• _Written request_:
Convert the data, from the line containing "This screenshot has" through the end of the data, into a Markdown table with the columns "No." and "Text", one numbered row per line and no rows for blank lines. Leave the pictures out of the table.

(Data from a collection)

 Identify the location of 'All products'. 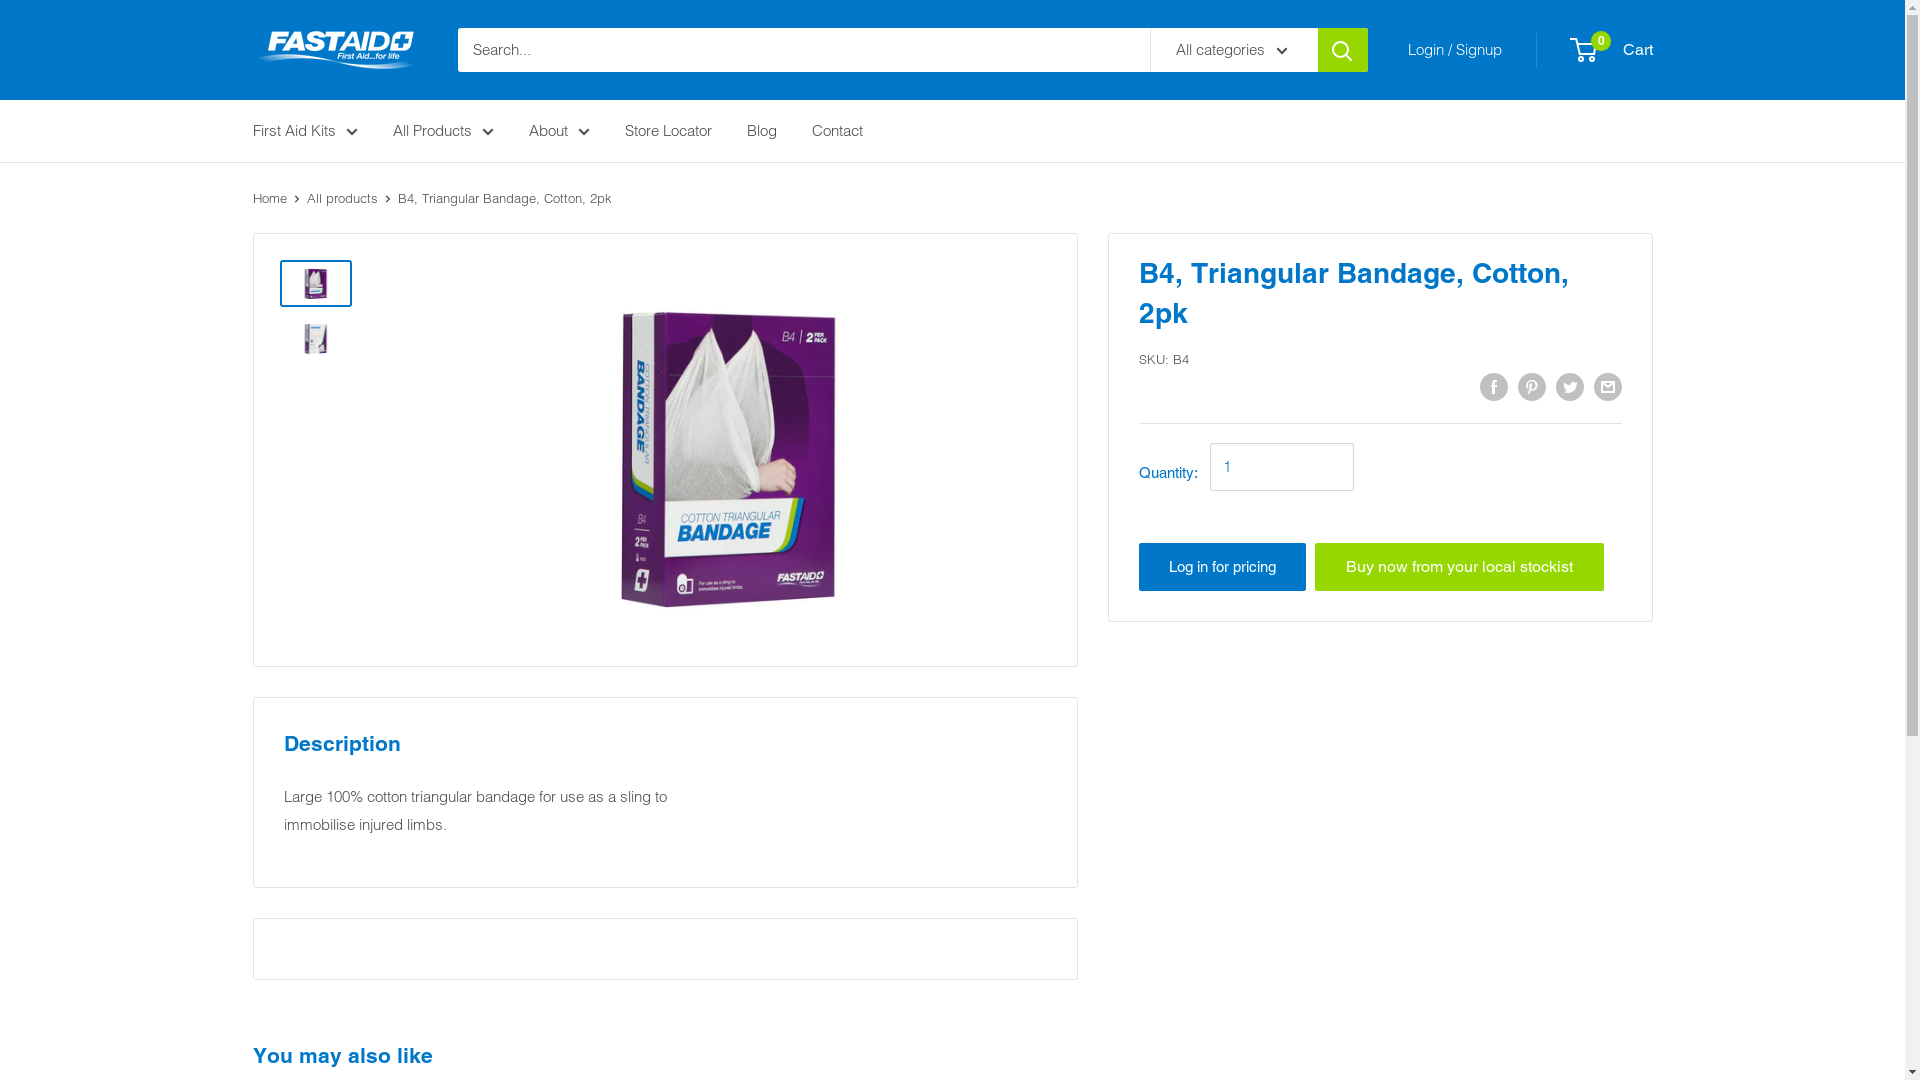
(305, 197).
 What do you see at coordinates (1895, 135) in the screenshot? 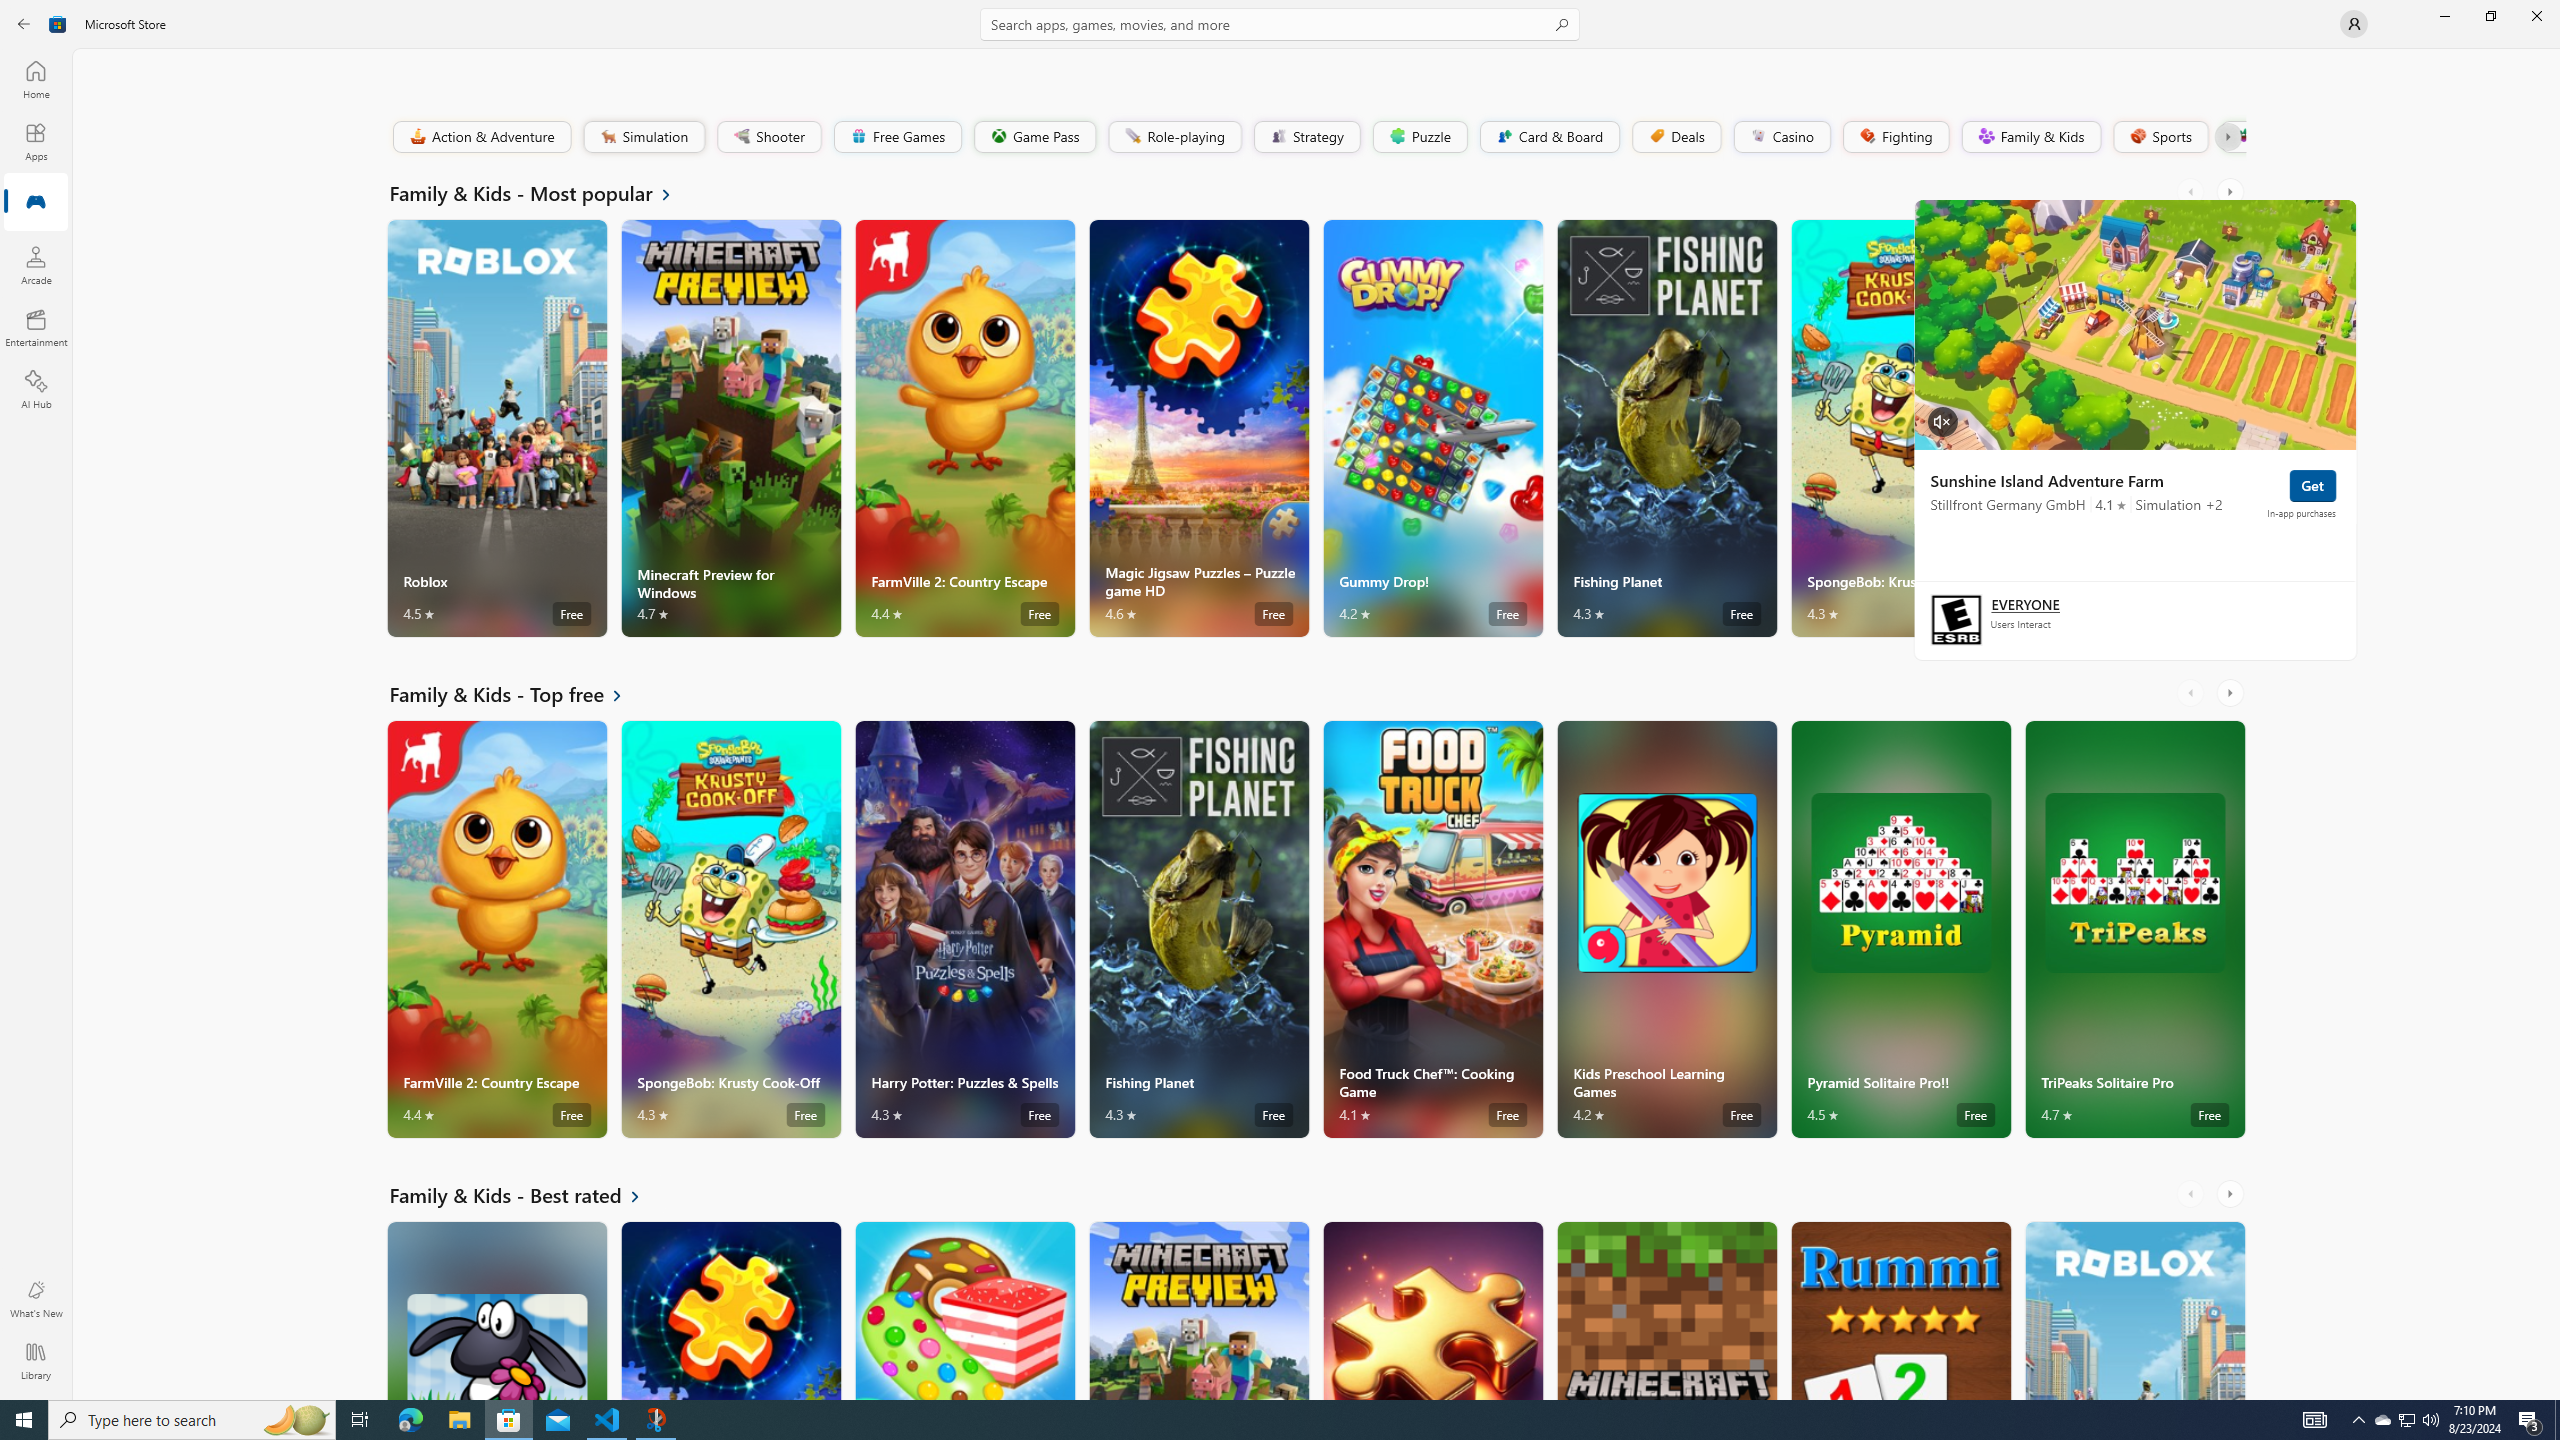
I see `'Fighting'` at bounding box center [1895, 135].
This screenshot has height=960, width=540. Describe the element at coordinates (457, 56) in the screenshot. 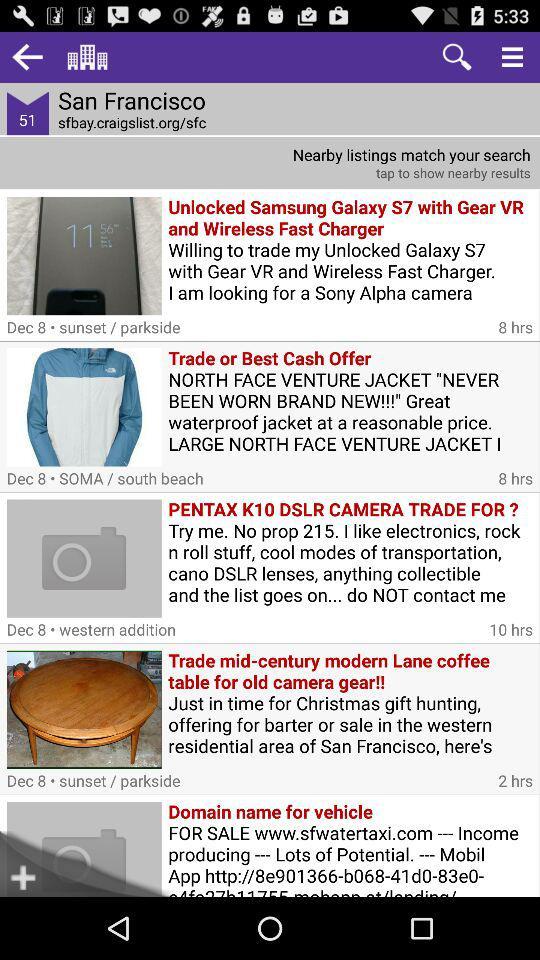

I see `zoom in` at that location.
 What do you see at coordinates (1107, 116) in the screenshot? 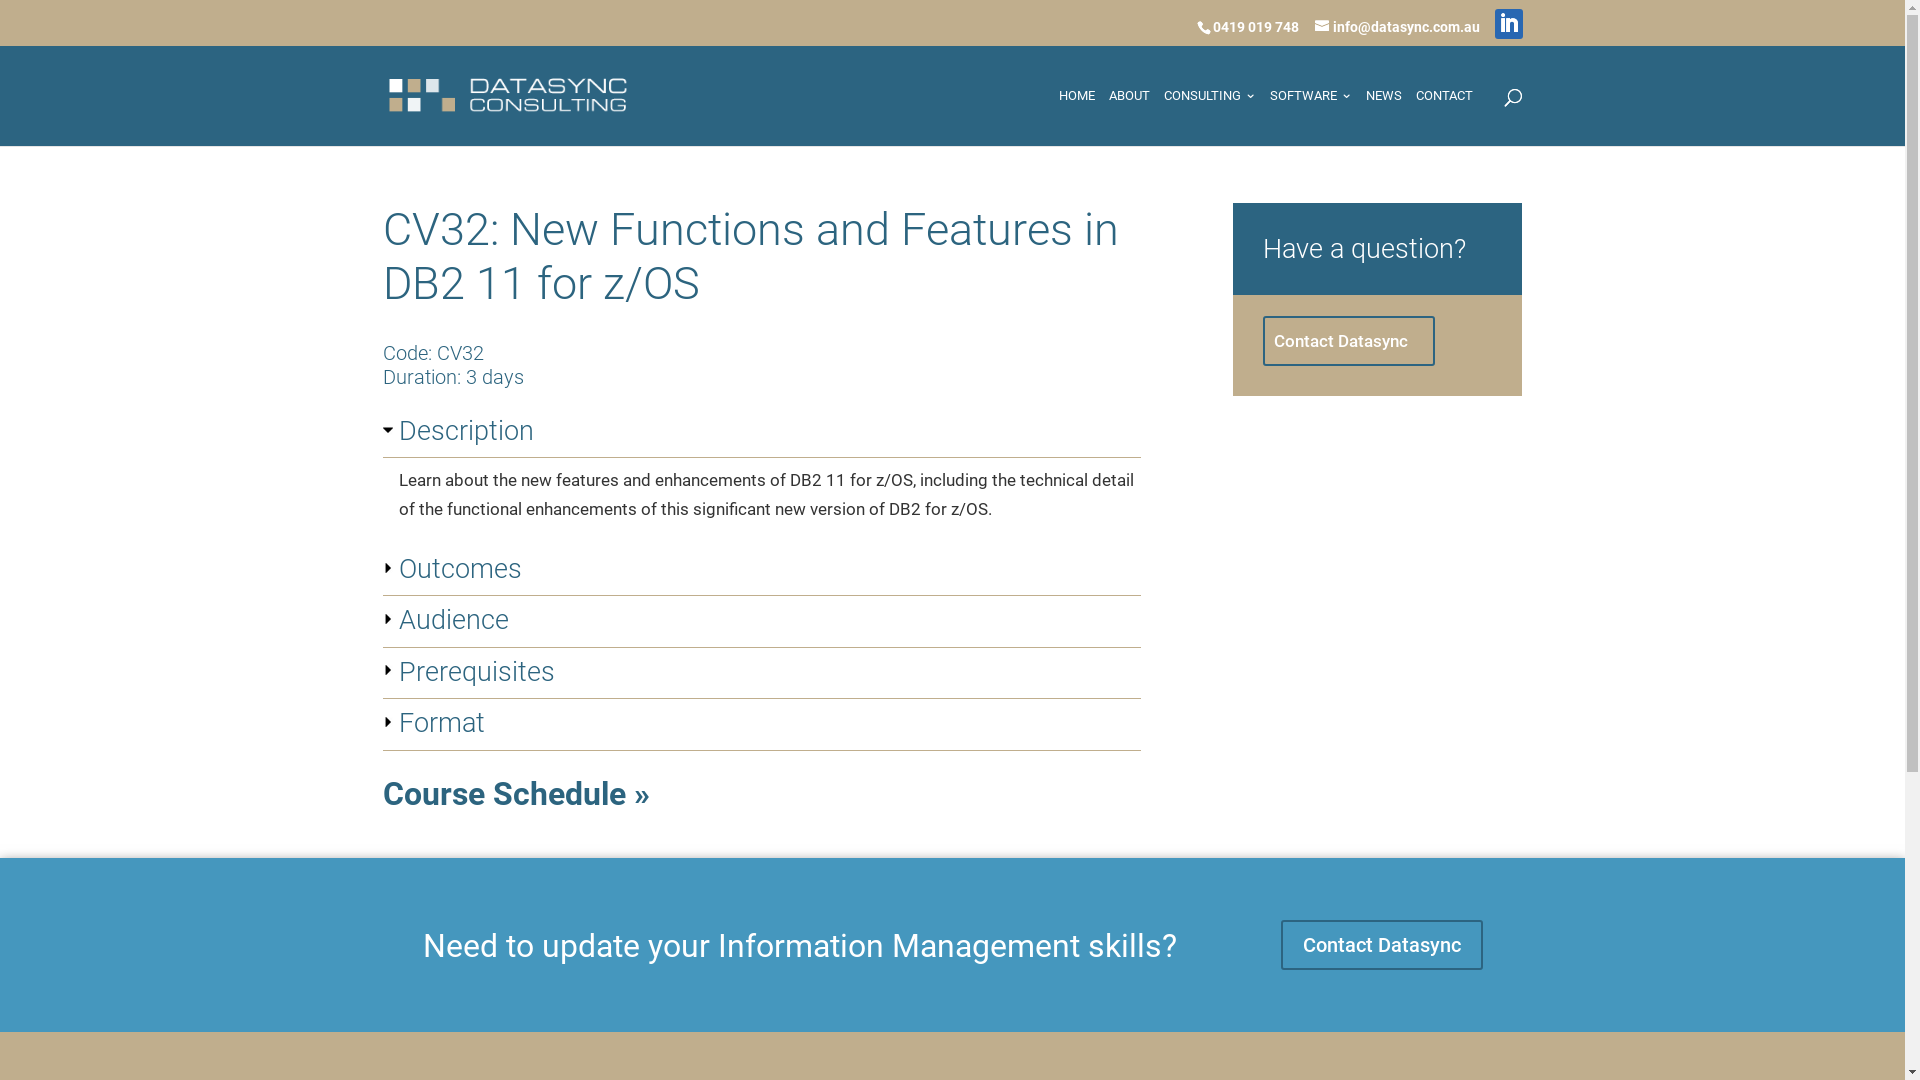
I see `'ABOUT'` at bounding box center [1107, 116].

• _Answer for the task_:
| No. | Text |
|---|---|
| 1 | This screenshot has height=960, width=540. Describe the element at coordinates (457, 56) in the screenshot.  |
| 2 | I see `zoom in` at that location. |
| 3 |  What do you see at coordinates (1107, 116) in the screenshot?  |
| 4 | I see `'ABOUT'` at bounding box center [1107, 116]. |